CAD has not yet been defined but IHD
has been specified to operate with 10 second updates. This interval is
independent of Broadband performance.
AM is working on Home Area Network
standard for appliances, taking into account conformity with ZigBee home
automation standards (http://www.zigbee.org/Standards/ZigBeeHomeAutomation/Overview.aspx) which is intended for use worldwide
but is US based.
6 Telecon with Nick Hunn, Onzo – 26/6/2013
Onzo has developed an IHD using funding
from SSE (Scottish & Southern Energy). He has been working on
disaggregation of energy consumption data using resolutions of down to 1 per
second, producing large amounts of data which are compressed at source. NH is
also looking at being able to identify energy saving behaviours.
NH reported that some $85bn is being
spent in the US on smart metering and energy education (TV advertising is 1/3
of this). Studies have indicated that this has resulted in 1-2% reduction in
energy condumption, although the contribution of smart meters has not been
determined.
He is worried that the CAD
specification being developed in UK is so complex that it will not be
compatible with anyone else in the world.
7 Telecon with Michael Harrison, Head of
Benefits & Evaluation, Smart Meter Implementation Programme, DECC – 27/6/2013
MH referred to the report ‘Smarter,
Greener, Cheaper’ by Guy Newey of Policy Exchange, which advocates sharing data
on energy consumption between similar dwellings. He also mentioned the Opower
big data analytics model (see above) and work being done by Cambridge
Architectural Research and Loughborough University for DECC analysing the results
of the 2012 Household Electricity Survey. (https://www.gov.uk/government/publications/early-findings-demand-side-management). Loughborough Uni are also involved
with a study measuring the impact of smart meters on energy consumption.
DECC has also published the most recent
analysis of the National Energy Efficiency Data (NEED) Framework (https://www.gov.uk/government/publications/national-energy-efficiency-data-framework-need-report-summary-of-analysis-2013-part-1)
Approximately 1 million smart meters
have been installed in UK (mostly by British Gas – see below)
8 Meeting with Jacqueline Mitchell, Head of
Energy Insight at Centrica/British Gas – 8/7/2013
BG has supplied around 500,000 smart
meters to their customers and are planning to offer a free Energy Report based
on smart meter data.
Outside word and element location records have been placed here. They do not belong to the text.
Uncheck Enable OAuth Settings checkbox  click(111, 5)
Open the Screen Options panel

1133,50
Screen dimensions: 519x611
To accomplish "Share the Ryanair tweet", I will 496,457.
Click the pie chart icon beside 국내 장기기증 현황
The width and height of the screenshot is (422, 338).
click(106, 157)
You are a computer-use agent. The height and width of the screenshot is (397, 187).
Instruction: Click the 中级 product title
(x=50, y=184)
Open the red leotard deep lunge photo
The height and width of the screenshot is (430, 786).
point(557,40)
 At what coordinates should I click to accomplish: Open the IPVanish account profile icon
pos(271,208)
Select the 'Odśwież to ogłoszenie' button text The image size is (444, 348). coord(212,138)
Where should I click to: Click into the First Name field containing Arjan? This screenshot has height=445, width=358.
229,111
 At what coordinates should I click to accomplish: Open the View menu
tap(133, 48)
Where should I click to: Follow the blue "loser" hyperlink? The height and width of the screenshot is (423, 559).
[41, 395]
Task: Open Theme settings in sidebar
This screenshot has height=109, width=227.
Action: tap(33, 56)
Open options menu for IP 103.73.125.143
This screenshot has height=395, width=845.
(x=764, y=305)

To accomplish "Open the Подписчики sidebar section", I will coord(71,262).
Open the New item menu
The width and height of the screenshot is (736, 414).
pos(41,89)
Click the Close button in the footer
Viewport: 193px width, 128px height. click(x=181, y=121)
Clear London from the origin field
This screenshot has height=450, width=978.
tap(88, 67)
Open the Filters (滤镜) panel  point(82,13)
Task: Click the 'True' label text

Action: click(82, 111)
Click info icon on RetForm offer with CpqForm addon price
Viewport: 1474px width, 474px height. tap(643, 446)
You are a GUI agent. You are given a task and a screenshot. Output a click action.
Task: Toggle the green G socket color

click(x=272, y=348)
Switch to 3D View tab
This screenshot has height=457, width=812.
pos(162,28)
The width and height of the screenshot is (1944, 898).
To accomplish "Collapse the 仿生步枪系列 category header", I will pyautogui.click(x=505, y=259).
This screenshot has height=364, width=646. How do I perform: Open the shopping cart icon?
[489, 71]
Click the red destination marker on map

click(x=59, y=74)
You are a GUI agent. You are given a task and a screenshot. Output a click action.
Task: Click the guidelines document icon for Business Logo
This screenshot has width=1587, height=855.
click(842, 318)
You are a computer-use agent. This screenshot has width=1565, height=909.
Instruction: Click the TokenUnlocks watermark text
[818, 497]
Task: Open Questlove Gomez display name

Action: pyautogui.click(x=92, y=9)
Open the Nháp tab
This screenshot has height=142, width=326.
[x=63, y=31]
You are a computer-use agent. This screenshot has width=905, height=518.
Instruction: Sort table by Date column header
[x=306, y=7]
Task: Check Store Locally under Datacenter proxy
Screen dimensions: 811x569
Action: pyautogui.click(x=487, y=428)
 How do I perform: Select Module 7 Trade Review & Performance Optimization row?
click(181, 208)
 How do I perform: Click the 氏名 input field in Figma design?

This will provide both historical energy use and
benchmarking against similar homes, using an algorithm to provide an estimated
break down between different appliances (based on typical energy use). IHD uses
a 30 min interval. BG’s smart meters are upgradeable to SMETS1, but JM is
unsure whether they will upgrade to SMETS2. In later communications it was
gleaned that BG’s Phase 2 meters cannot be upgraded to SMETS1 or 2, whilst the
Phase 3 meters, which currently constitute 20% of its installed meters, will be
upgraded by a remote firmware update.